Et puis, il y a les traditionnelles photos de groupe....
Essayez d'y trouver le caporal FERRAGNE !
Cette dernière photo, malheureusement de mauvaise qualité,
fleure fortement l'authenticité et la spontanéité.
C'est certainement l'été, il devait faire doux au soleil. Les fusils sont en
faisceau, c'est une halte. Un bidon chauffe (à droite), les gamelles et les quarts sont sortis,
on roule une cigarette.... Le plaisir d'un moment de détente, profitons-en, non ?

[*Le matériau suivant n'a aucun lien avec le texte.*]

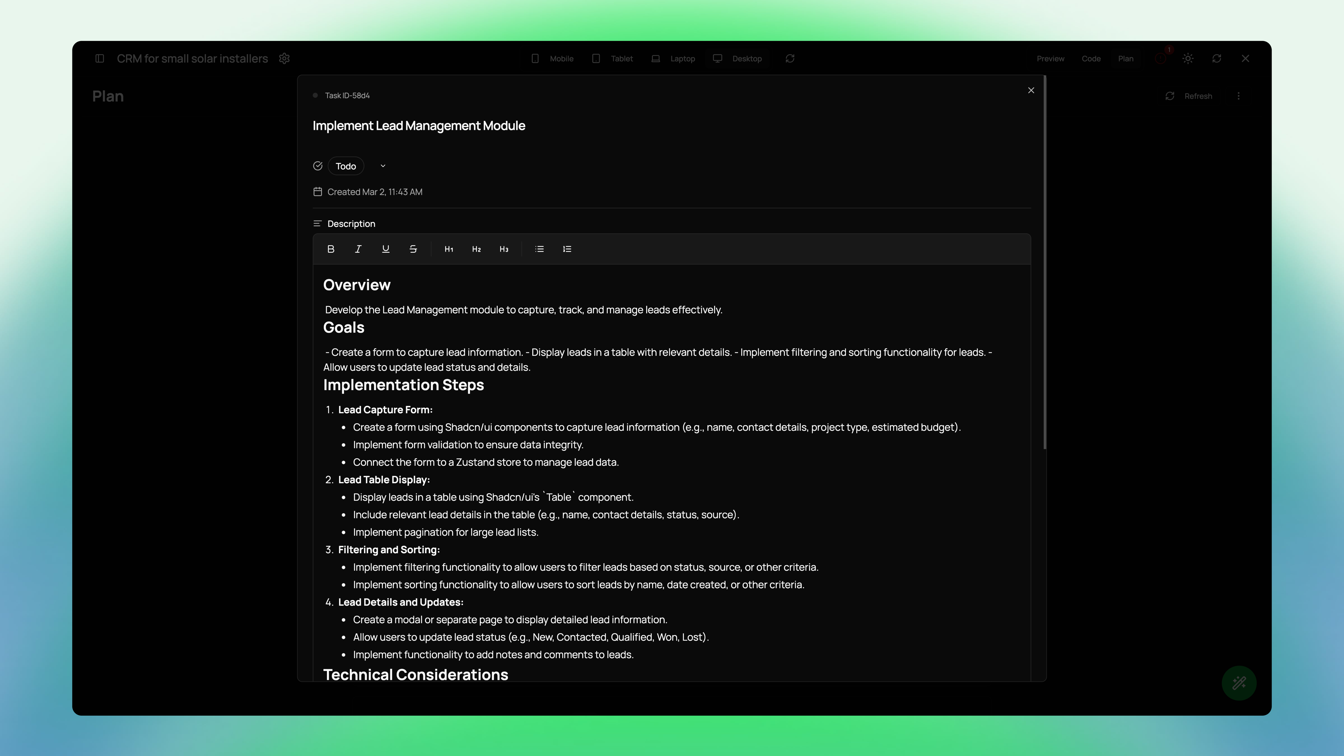Expand status options with chevron arrow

Et malgré cela, pas un sourire, pas un seul..., sur les trois douzaines de
visages ... ! Que des mines lugubres !!
Pourtant, ils ne sont pas au front : le tronc à droite est intact; l'arbre au
milieu a conservé
toutes ses feuilles et n'a pas souffert des tirs d'artillerie; mais ces soldats ne sont pas non plus
au repos à l'arrière ....
Observez: les crânes sont fraîchement rasés (les cheveux longs, ça gêne
pour opérer les blessure à la tête); les casques sont nombreux sur les têtes; les
lourdes cartouchières, bien garnies, sont restées à la ceinture. Manifestement, ils sont fatigués,profitent
d'un instant de répit, mais cependant pas spécialement heureux.
Sans doute sont-ils en route, à pied (à l'époque, tous les déplacements de troupes se faisaient à pied)
pour rejoindre le front quelque part. On entend peut-être déjà la canonnade. Ils
connaissent ce bruit sourd ... et savent ce qui les attend.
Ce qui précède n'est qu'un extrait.